She’d been found.
Again.
“There’s the van. You know, I thought she was crazy for buying something so… loud, at first, but now I’m glad,” Theo said.
He had spotted the van immediately. Not that it was difficult—it looked like a kaleidoscope had crashed into a flower shop. The thing was parked under a cluster of trees, facing away from the main lot, as if that would somehow make it inconspicuous.
Nikos chuckled. “There’s no way to miss it, that’s for sure.”
His mouth curved despite himself. His Rose was brilliant at hiding in plain sight.
“Now that we’ve found her again, what’s the plan?” Nikos asked.
Theo grinned. “You drop me off and—” Nikos's snort of laughter cut him off, and he glared. “You think it’s funny, but she’ll have to take pity on me,” he finished.
“Like she did at the gas station?” Nikos scoffed.
“This is different,” he muttered.
“Hey, if you want to freeze your balls off and sleep on the ground, more power to you. We’ve been there, done that, once too often when we were in the military. I like my creature comforts now,” Nikos stated in a dry tone.

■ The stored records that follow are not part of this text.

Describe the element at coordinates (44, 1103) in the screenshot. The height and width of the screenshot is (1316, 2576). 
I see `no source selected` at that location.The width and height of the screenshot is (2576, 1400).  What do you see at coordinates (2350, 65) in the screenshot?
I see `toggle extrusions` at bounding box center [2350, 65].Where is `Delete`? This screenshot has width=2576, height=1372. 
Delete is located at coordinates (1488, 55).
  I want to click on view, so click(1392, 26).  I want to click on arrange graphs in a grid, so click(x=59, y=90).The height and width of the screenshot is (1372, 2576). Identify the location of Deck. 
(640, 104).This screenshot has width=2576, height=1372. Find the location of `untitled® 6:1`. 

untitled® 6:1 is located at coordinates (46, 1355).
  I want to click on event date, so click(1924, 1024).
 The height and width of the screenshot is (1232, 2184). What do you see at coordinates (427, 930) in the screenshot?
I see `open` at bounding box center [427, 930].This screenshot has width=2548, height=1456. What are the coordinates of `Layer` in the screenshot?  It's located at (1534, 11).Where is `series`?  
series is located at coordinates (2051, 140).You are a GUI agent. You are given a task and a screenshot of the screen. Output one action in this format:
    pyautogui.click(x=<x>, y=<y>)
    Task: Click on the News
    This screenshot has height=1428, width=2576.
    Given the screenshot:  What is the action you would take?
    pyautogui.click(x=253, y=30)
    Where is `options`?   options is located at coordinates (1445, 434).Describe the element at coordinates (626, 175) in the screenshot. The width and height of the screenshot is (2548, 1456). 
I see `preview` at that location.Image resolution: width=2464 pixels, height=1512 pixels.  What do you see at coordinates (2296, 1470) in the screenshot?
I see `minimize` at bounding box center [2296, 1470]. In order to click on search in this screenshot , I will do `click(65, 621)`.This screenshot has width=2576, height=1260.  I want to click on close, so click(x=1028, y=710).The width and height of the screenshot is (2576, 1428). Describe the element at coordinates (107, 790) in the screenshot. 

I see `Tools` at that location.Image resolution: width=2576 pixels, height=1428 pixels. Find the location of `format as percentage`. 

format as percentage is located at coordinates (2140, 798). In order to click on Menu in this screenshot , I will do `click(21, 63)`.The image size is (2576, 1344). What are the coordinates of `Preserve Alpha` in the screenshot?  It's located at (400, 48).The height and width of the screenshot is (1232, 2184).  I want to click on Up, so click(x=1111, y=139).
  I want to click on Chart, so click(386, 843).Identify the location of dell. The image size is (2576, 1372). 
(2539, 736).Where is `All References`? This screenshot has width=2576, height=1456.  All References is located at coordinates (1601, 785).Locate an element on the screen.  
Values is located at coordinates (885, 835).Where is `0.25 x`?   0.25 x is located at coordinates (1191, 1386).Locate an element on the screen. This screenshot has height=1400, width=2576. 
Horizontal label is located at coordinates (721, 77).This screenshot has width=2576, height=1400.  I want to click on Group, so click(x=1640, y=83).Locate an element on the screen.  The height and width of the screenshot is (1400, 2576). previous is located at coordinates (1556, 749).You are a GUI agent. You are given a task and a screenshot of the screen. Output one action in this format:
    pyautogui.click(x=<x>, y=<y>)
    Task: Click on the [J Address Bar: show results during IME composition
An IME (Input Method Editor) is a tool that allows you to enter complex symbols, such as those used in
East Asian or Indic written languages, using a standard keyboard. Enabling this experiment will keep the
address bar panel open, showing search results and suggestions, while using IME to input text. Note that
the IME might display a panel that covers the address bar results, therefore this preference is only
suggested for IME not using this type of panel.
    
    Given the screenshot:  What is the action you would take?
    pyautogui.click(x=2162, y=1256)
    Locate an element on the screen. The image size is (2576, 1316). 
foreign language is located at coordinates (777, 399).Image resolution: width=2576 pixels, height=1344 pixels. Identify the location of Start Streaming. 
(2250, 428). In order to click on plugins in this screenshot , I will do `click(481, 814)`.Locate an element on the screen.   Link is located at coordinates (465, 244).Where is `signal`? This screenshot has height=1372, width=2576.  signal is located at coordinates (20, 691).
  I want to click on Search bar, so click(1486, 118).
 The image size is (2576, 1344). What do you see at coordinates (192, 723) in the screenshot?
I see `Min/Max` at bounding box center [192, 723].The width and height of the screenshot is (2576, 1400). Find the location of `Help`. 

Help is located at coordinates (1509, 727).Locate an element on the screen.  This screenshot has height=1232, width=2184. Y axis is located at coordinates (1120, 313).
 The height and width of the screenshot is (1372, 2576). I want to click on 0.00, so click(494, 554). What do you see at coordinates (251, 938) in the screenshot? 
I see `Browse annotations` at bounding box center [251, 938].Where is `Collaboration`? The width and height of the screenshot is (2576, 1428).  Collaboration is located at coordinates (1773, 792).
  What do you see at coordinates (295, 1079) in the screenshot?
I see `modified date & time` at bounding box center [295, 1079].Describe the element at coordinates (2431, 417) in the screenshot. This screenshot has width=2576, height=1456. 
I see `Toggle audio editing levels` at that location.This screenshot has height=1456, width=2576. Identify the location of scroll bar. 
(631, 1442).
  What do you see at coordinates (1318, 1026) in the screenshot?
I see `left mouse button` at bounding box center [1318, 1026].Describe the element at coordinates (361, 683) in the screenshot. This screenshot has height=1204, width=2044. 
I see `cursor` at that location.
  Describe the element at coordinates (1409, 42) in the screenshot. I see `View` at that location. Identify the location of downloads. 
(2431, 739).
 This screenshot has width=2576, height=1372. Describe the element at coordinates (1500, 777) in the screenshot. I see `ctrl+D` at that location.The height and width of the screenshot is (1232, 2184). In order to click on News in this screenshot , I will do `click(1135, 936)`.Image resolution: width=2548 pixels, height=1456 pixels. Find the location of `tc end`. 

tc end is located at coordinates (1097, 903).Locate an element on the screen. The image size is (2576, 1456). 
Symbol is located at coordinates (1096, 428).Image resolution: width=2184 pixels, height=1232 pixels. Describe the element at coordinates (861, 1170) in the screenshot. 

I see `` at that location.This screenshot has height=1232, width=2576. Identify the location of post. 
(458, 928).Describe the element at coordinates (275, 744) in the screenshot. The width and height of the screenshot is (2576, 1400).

“Well, the nearest creature comforts are forty miles away, and I’m not letting her out of my sight again,” he muttered.
He switched the SUV headlights to the running lights as he pulled into the far end of the rest area.
The place was quiet, lit only by the soft glow from a couple of low, shielded lights in front of the bathroom. Rose’s van was the only vehicle here.
The rest area was a lot nicer than some places he, Nikos, and the others had camped in during their military service. It was also a far cry from the penthouse skyline of New York. The fact that he and Rose weren’t there—or in London, Paris, Athens, or Rome—was solely on his broad shoulders.
He shifted the SUV into park and unbuckled his seatbelt. He looked at Nikos when his friend grabbed his arm as he opened the driver’s door.
“Are you sure about this?” Nikos asked.
Theo wasn’t sure about anything. Normally, that would have concerned him.
Well, normally that wouldn’t happen, I would know what I was doing,he mused with a rueful shake of his head.
“Give me ten minutes. If—if she doesn’t let me in, then we’ll go to Plan B,” he muttered.
“Aren’t we on Plan X, Y, or Z yet?” Nikos asked with a frown.
Theo huffed out a breath, grimacing at the visible puff in the cold air.
“Ten minutes,” he groused, reaching for his thick, wool jacket in the backseat before he turned away.
He shoved his hands into the pockets of his jacket, thankful that he had it. His mind was running through all the ways Rose might react to his turning up again. Most of them left him feeling less than optimistic.
He slowed, breathing deeply as he approached the dark van. The thought that he might scare her occurred to him. He didn’t want that.
There she was, curled inside, her face lit faintly by the warm glow of a small reading lamp, blanket to her chin, eyes heavy-lidded, and that stubborn crease still between her brows as she studied a large map.
For a moment, he just stood there. The instinct to tap the glass was strong, but so was the urge to watch her like this—at peace, or as close to it as she allowed herself.
Three days of chasing her had left him with too much time to think—about what he’d done wrong, how she’d left without hearing him out, and how he wanted her back for reasons beyond DNA or family ties.
He shivered as a brisk breeze wound through the canyon. He didn’t do passive waiting—or dwell on the past—not when there was only a thin piece of glass and metal separating him from what he wanted.
He stepped forward and tapped the glass lightly with two fingers.